Secondo i Garanti Google usa i dati degli utenti raccogliendoli in maniera massiva e su larghissima scala, in alcuni casi senza il loro consenso, conservandoli a tempo indeterminato, non informando adeguatamente gli utenti su quali dati personali vengono usati e per quali scopi, e non consentendo quindi di capire quali informazioni siano trattate specificamente per il servizio di cui si sta usufruendo. In una missiva inviata lo scorso ottobre a BigG si raccomandava di adottare rapidamente una serie di garanzie a tutela della privacy degli utenti. Mountain View dovrebbe, in particolare, “inserire informative privacy all’interno dei singoli prodotti, anche mediante dispositivi informatici; fornire informazioni accurate riguardo ai dati più a rischio, come quelli sulla localizzazione e quelli sui pagamenti on line; adattare le informative alle tecnologie mobili”.

Google dovrebbe chiarire agli utenti, inoltre, “le finalità e le modalità di combinazione dei dati tratti dai vari servizi forniti e mettere quindi a punto strumenti per consentire agli utenti un più stretto controllo sui propri dati personali.
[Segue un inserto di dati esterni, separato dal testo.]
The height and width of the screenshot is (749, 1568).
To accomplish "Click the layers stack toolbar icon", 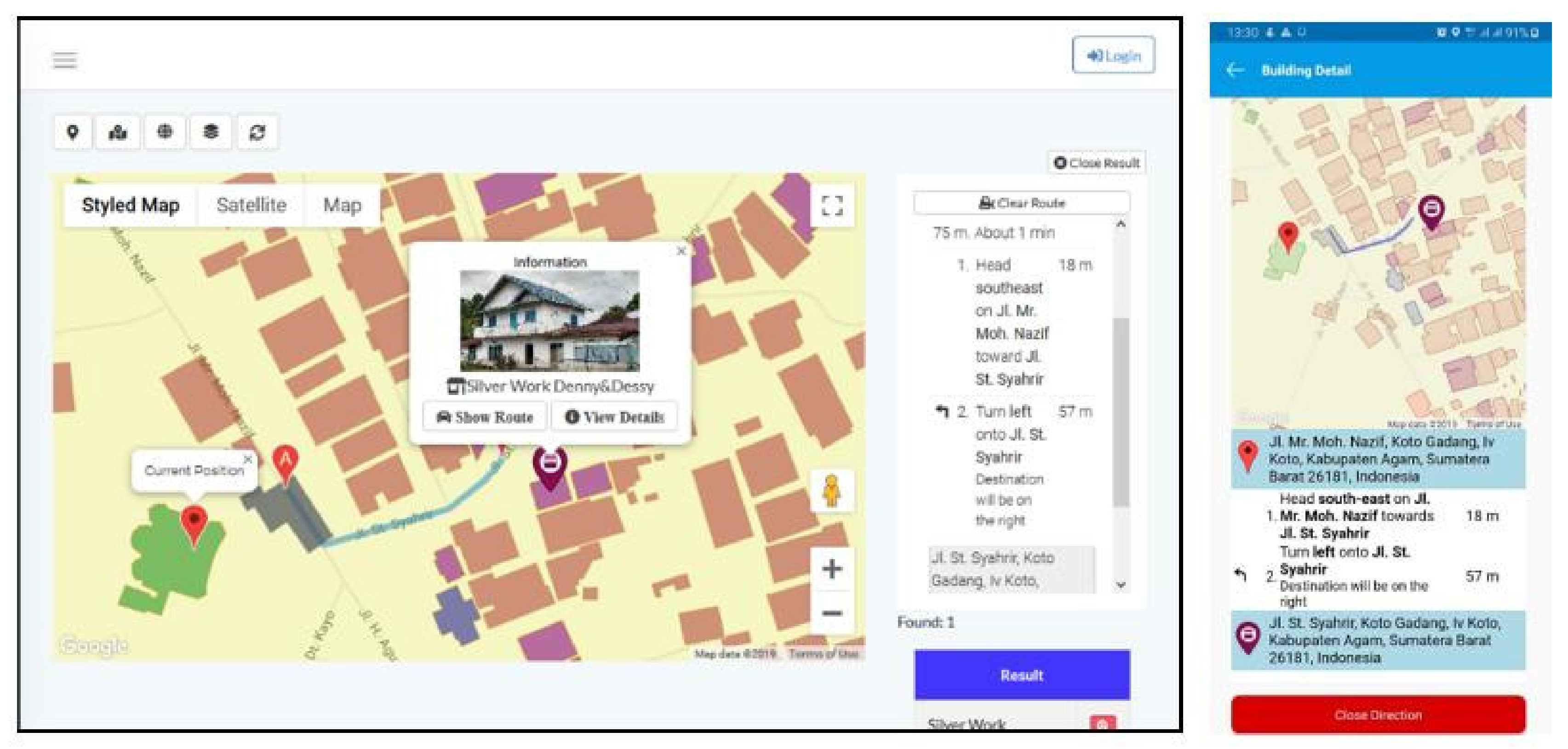I will pos(211,132).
A tale scopo, i Garanti raccomandano alla società di adottare meccanismi semplificati di “opt out” (opposizione al trattamento dei loro dati), sia che l’utente sia iscritto o meno ad un servizio, e di ottenere il consenso espresso degli utenti all’incrocio dei dati.

Secondo Viviane Reding, commissario Ue per la Giustizia l’azione concertata di sei paesi è “una buona cosa” e dovrà essere solo un anticipo di quanto previsto dalla revisione della direttiva Ue sulla privacy. “E’ bello vedere che sei autorità nazionali facciano squadra per mettere in atto le regole europee sulla protezione dei dati”, ha detto Reding, osservando che “le autorità parlano più forte quando hanno una sola voce anziché 27”.
Reding ha presentato lo scorso anno una proposta di revisione della direttiva del 1995 attualmente in vigore. Nel nuovo testo è previsto tra l’altro un meccanismo di sanzioni che valgano per l’intero territorio dell’Unione europea, con multe che potranno arrivare al 2% del fatturato. “Azioni concertate come quella di oggi – ha aggiunto Reding – devono diventare la regola e non essere più l’eccezione. Questo è esattamente quanto si prefigge la riforma della protezione europea dei dati. Ho fiducia che entro quest’anno il Parlamento europeo e gli stati membri rafforzeranno sostanzialmente gli strumenti a disposizione”.

Intanto Alma Whitten, responsabile privacy product and engineering di Google, ha annunciato che lascerà il suo posto per andare in pensione. Le dimissioni di Whitten arrivano dopo 7 anni di servizio in quel ruolo e dopo 10 anni dall’assunzione nel motore di ricerca di Mountain View.